The complaints came to the university from a Tumblr user in Maryland who took offense to several tweets Vincent sent out via Twitter, including:

  • "#Baltimore in 4 words: poor uneducated druggy hoodrats"
  • "This is clearly not a religion of peace. Stop islam 2k15, enough is enough! @BarackObama needs to step up and take action"
  • "Almost as tan as a terrorist. Going to be thoroughly disappointed if I'm not racially profiled on my trip to gulf shores."

"My posts were not intended to offend anyone," Vincent said. "And I apologize to anyone if they did."

Vincent was afforded a hearing before a TCU disciplinary body, which decided upon a stiff punishment: Suspension in abeyance through Aug. 15, 2016 and disciplinary probation through graduation from TCU.

As part of his suspension, Vincent can only set foot on the Fort Worth campus to attend class or to use an academic facility, like the library.

Vincent cannot live on campus, and he cannot participate in any co-curricular activity, like attend a football game, or use any non-academic facility, like the student recreation center.

"I never thought in a million years that a couple tweets that could be taken offensive by some people could end up having this big of a ramification, you know, on my life," Vincent said.

TCU issued a statement Wednesday evening that reads:

"Texas Christian University's mission is to educate individuals to think and act as ethical leaders and responsible citizens in the global community. We are always disappointed when any member of our community fails to behave in a way that aligns with our mission. When students to not live up to these values and are alleged to have violated the Code of Student Conduct, they are subject to a University disciplinary process, which may result in suspension or expulsion."

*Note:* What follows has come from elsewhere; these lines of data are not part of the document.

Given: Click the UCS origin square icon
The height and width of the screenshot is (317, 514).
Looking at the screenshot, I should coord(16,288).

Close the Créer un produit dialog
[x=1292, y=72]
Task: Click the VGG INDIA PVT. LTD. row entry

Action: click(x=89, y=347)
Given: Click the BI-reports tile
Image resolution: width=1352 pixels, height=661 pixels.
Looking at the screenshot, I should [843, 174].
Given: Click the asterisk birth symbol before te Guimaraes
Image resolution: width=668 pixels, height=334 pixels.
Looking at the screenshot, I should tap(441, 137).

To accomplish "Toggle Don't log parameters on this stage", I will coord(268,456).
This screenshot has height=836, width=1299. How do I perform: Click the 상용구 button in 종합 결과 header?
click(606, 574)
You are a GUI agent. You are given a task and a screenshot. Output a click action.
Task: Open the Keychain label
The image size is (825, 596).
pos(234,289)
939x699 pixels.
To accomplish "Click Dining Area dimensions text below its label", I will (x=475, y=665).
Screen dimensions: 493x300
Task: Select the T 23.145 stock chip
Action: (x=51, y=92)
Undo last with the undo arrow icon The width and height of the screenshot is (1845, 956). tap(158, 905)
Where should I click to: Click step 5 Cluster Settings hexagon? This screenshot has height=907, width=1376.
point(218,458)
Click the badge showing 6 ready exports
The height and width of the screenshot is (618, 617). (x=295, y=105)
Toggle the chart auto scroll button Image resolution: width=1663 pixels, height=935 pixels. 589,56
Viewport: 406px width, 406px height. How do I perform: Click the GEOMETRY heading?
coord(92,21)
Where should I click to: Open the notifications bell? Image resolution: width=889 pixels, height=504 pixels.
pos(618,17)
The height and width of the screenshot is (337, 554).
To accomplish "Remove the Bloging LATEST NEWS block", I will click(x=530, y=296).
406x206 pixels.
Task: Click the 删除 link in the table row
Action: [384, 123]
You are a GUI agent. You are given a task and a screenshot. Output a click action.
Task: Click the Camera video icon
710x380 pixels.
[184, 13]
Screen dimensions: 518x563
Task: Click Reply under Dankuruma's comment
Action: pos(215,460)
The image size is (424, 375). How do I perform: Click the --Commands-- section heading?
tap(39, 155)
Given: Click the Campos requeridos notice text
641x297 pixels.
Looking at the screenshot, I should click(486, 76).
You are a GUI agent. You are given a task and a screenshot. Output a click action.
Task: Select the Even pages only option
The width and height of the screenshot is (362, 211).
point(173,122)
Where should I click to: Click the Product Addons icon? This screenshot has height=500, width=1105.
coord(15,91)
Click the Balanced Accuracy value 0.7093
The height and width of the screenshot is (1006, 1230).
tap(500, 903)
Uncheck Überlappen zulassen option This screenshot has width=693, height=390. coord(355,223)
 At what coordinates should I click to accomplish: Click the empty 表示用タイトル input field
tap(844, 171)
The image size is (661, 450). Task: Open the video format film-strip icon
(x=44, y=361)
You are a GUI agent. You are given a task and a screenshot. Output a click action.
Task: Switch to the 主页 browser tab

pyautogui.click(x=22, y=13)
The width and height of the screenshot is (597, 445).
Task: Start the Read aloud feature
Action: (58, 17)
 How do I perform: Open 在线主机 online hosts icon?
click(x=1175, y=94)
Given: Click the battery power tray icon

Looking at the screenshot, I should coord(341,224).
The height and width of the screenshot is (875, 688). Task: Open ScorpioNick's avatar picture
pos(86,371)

TCU's actions are akin to "appeasing an angry Internet mob," according to a free speech organization that is championing Vincent's rights to free speech.

"If TCU no longer believes student rights are important, it should just come out and say so," said Ari Cohn, an attorney and senior program officer for legal and public advocacy at FIRE – the Foundation for Individual Rights in Education.

"If the TCU administration is willing to punish its students every time they offend someone on the Internet, TCU students should be very afraid," Cohn added in a statement to NBCDFW.

When asked if he was planning to return to campus in the fall, Vincent said he was still not sure.

"At this point, if this punishment is to stay in place, I would not feel comfortable returning. And I would not feel comfortable funding an institution where I don't just have my basic rights," Vincent said.

In addition, Vincent must complete a course called "Issues in Diversity" and complete 60 hours of community service.